The variable length coding unit 112 carries out, for example, zigzag scan or alternate scan on the quantized transform coefficient, thereby coding the transform coefficient in the variable length coding manner. Further, the variable length coding unit 112 also codes coding information such as the motion vector, the quantization step size, block division information, and a parameter for adaptive offset processing in the variable length coding manner. Then, the variable length coding unit 112 generates the coded stream from the transform coefficient and the coding information coded in the variable length coding manner, and stores the generated coded stream into the recording medium 113. Further, the variable length coding unit 112 calculates a generated code quantity for each of the blocks, and outputs the calculated generated code quantity to the quantization control unit 111.

The quantization control unit 111 determines the quantization step size (or the quantization parameter) from the generated code quantity transmitted from the variable length coding unit 112 and a target code quantity, and outputs the determined quantization step size to the quantization unit 110.

The dequantization unit 114 dequantizes the transform coefficient output from the quantization unit 110, thereby generating a transform coefficient for local decoding.
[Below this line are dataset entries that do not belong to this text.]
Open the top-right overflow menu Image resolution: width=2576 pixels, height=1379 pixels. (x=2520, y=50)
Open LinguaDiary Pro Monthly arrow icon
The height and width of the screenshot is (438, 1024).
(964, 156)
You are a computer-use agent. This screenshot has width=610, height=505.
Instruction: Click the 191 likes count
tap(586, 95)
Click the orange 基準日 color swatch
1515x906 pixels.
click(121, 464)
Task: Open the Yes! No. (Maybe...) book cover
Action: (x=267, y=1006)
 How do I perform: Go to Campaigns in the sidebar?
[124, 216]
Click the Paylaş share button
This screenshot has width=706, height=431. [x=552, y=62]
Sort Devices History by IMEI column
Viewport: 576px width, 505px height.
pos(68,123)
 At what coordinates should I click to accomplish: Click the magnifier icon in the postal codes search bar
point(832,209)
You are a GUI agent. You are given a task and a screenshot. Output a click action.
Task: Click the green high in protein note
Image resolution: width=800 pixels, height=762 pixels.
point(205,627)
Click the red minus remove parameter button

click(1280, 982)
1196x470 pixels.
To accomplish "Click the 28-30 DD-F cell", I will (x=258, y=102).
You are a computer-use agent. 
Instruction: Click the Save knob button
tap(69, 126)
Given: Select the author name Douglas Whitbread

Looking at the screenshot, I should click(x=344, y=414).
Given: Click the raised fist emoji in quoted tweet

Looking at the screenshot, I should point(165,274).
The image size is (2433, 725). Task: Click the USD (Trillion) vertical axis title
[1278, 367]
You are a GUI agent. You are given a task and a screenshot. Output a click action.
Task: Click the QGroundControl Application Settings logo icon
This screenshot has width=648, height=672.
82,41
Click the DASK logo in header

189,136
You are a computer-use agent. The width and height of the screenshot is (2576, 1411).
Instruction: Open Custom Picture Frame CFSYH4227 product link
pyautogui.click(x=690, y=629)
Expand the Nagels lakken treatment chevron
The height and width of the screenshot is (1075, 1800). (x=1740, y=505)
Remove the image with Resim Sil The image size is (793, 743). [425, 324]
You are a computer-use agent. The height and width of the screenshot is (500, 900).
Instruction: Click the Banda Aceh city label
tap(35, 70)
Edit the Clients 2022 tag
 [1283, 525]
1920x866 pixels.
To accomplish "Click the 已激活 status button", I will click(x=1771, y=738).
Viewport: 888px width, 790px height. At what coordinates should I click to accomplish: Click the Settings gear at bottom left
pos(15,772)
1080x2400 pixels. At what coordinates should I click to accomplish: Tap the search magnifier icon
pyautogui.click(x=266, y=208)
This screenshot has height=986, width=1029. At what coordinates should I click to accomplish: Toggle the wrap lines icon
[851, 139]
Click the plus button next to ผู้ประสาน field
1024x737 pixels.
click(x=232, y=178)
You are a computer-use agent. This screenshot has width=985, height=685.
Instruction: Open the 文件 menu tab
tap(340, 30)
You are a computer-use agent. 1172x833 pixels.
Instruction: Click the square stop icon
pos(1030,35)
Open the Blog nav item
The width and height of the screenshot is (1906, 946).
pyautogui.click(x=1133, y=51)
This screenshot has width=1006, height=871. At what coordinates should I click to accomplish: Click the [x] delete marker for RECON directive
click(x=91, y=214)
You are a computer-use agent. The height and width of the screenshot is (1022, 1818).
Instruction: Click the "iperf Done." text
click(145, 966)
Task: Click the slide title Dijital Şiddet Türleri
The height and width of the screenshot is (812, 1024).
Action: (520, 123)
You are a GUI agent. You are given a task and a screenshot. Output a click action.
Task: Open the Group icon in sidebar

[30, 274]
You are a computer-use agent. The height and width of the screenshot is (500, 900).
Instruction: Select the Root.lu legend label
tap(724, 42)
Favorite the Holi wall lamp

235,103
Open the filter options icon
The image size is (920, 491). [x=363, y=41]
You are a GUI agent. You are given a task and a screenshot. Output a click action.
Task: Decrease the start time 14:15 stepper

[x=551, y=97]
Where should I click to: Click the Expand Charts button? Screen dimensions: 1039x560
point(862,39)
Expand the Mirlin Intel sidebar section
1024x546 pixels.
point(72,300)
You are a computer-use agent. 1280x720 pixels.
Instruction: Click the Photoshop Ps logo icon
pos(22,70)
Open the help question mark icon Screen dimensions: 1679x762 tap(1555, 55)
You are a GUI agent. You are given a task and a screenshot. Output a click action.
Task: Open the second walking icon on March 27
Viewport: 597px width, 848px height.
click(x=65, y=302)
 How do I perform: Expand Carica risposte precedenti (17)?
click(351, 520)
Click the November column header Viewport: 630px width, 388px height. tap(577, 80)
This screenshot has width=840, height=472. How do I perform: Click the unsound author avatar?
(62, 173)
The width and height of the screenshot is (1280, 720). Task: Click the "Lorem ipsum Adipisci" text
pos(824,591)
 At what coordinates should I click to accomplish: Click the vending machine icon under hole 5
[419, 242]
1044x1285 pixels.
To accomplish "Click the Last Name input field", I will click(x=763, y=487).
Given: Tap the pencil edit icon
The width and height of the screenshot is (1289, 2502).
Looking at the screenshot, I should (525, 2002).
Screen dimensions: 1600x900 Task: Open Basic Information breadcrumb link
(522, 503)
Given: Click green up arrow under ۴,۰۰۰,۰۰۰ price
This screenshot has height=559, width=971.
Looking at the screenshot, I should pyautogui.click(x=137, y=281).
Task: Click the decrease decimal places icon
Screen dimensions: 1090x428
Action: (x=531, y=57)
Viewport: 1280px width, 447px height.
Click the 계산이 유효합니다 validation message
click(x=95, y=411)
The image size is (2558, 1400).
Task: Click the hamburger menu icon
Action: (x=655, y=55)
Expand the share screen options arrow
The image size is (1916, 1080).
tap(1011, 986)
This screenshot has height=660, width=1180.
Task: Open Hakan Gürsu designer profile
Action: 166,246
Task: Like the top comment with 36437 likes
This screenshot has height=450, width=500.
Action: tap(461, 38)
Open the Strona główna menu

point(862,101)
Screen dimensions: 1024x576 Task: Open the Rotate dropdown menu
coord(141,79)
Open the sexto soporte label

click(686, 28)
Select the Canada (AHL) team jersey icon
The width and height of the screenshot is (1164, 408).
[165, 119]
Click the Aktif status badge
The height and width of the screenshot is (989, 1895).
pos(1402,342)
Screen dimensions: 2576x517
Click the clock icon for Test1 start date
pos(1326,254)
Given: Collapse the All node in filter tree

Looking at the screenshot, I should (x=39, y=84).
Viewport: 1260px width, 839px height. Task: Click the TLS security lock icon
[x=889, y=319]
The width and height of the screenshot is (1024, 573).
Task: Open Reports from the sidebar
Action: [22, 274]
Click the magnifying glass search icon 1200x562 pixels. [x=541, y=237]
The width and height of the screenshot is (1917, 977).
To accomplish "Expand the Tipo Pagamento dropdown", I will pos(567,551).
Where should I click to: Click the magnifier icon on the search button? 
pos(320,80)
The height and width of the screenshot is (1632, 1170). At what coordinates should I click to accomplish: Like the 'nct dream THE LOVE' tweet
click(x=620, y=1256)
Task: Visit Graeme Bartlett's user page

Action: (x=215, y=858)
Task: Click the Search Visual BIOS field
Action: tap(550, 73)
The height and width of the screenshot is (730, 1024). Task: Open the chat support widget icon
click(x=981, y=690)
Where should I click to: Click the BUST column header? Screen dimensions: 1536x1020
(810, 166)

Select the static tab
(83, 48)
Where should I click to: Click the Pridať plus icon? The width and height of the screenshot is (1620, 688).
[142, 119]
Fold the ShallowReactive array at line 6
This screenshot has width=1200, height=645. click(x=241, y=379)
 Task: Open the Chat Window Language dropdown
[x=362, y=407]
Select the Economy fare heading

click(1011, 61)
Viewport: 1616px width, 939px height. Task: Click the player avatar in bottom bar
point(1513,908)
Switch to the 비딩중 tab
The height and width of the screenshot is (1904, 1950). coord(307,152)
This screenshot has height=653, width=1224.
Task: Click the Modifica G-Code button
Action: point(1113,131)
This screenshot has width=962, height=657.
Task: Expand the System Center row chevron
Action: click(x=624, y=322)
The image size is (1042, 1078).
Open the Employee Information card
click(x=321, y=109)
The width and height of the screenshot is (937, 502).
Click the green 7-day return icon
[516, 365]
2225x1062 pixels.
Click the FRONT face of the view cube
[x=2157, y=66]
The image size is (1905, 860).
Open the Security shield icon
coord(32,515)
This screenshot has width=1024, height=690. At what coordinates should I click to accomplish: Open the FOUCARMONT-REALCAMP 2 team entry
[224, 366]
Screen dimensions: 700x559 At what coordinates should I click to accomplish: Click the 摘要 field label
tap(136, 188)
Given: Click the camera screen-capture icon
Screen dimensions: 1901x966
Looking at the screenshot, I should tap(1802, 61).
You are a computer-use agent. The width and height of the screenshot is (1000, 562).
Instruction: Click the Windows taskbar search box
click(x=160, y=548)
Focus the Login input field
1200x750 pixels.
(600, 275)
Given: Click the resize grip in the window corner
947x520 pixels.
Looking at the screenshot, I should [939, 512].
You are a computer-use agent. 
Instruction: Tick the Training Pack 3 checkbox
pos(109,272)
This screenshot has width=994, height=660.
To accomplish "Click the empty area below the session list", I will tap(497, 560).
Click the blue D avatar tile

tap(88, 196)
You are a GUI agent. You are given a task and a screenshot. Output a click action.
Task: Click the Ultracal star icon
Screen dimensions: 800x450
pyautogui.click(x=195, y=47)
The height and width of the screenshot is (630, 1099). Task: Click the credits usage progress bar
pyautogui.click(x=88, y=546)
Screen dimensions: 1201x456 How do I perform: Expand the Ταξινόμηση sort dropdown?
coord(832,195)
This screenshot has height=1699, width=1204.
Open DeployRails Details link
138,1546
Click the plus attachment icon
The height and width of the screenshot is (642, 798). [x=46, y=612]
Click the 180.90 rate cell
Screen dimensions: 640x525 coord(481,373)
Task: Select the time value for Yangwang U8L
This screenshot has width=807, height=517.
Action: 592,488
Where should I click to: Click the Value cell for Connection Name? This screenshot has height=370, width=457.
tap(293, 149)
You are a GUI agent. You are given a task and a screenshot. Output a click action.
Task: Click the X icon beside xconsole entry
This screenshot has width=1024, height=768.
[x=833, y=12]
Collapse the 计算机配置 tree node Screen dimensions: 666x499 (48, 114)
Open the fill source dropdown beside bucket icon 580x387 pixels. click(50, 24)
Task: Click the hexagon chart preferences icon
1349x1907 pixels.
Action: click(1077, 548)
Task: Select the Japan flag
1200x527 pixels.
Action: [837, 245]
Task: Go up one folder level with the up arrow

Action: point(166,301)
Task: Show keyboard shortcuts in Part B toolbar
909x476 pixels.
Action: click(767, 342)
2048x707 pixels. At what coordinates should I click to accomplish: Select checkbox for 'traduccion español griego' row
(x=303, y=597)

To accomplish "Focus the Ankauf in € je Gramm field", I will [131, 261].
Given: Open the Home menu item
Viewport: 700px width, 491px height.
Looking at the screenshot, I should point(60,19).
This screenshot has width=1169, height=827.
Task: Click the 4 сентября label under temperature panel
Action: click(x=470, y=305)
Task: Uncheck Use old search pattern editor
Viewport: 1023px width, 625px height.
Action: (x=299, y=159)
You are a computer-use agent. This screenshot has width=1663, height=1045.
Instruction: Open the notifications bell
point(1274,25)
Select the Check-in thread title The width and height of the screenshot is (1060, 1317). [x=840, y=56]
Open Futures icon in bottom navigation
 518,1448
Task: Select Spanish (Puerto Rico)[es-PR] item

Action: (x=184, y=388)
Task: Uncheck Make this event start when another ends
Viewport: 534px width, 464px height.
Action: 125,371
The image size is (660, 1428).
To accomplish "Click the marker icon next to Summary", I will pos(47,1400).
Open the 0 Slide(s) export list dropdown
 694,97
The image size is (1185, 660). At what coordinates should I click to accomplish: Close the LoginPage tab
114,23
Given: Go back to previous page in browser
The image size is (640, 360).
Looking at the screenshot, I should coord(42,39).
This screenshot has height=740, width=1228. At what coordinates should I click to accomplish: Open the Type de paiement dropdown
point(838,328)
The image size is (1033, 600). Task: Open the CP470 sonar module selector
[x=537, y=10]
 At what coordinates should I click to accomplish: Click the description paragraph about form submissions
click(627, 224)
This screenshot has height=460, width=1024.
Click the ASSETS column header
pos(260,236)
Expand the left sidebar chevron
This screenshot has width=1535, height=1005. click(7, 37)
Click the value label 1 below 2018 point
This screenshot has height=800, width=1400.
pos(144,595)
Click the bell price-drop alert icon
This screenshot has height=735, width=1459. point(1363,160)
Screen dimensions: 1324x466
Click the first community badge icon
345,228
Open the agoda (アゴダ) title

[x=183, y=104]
The dequantization unit 114 outputs the generated transform coefficient to an inverse orthogonal transform unit 115.

The inverse orthogonal transform unit 115 generates the difference image by applying an inverse transform (an inverse discrete cosine transform) of the orthogonal transform applied to the transform coefficient by the orthogonal transform unit 109. The inverse orthogonal transform unit 115 outputs the generated difference image to the motion compensation unit 116.

The motion compensation unit 116 generates the image data for the local decoding by adding the predicted image from the motion prediction unit 108 and the difference image from the inverse orthogonal transform unit 115. The motion compensation unit 116 outputs the generated image data to a deblocking filter unit 117.

The deblocking filter unit 117 applies a deblocking filter to the image data, and outputs a result thereof to the adaptive offset processing unit 118. The deblocking filter is a filter for smoothing a discontinuous distortion at a boundary of the target block.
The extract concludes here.